= Beginning of Section =

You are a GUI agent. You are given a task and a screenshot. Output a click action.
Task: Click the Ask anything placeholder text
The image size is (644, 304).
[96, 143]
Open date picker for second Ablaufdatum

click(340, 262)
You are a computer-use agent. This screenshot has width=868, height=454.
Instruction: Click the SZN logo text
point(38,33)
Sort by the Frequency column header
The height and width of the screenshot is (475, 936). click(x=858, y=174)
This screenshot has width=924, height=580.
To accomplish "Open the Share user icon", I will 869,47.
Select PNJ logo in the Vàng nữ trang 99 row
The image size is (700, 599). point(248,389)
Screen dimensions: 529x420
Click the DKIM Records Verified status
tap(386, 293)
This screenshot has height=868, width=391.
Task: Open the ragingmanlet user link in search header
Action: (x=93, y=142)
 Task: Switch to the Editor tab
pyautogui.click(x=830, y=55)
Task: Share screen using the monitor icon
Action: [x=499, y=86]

= End of Section =
= Beginning of Section =

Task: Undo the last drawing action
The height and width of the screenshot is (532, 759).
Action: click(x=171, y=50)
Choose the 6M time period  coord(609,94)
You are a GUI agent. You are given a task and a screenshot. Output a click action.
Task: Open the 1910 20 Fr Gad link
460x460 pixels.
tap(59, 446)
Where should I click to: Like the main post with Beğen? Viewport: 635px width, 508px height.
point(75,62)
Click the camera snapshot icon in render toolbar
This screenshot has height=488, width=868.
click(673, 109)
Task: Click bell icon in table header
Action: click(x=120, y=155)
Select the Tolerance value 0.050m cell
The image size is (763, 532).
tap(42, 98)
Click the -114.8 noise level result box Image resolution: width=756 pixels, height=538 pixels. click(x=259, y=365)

= End of Section =
= Beginning of Section =

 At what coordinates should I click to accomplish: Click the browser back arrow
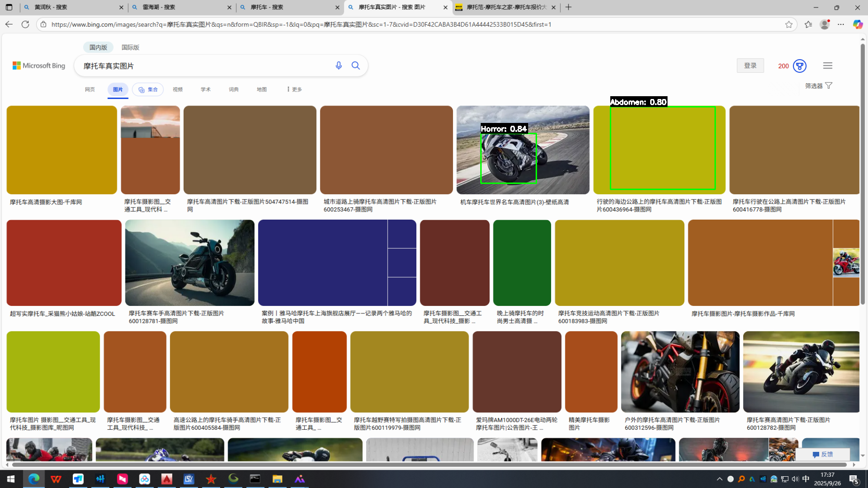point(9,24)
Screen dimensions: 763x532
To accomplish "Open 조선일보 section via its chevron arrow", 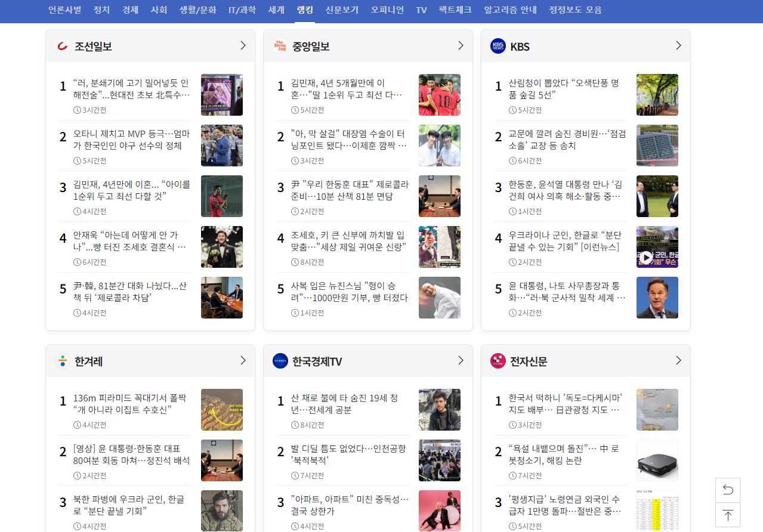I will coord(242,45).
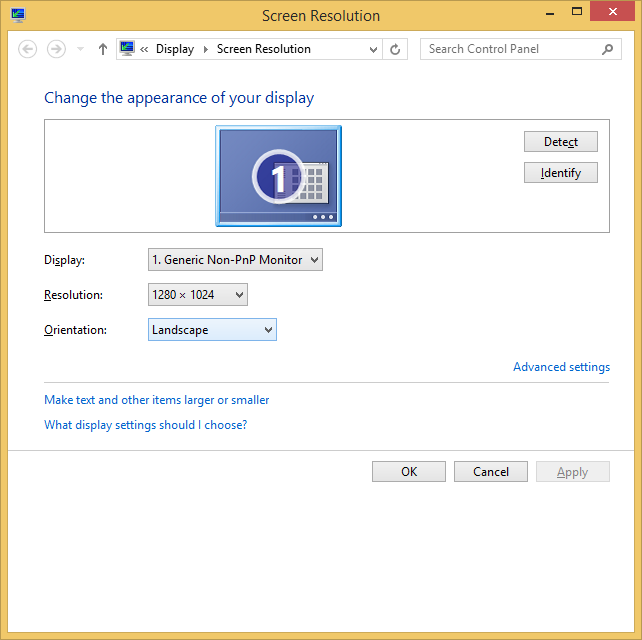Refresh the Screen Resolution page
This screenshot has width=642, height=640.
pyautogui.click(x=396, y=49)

= End of Section =

Requirement:
Would you copy out each line of the records above where the word "dimensions" occurs?

Result for this exercise:
Screen dimensions: 529x420
Screen dimensions: 763x532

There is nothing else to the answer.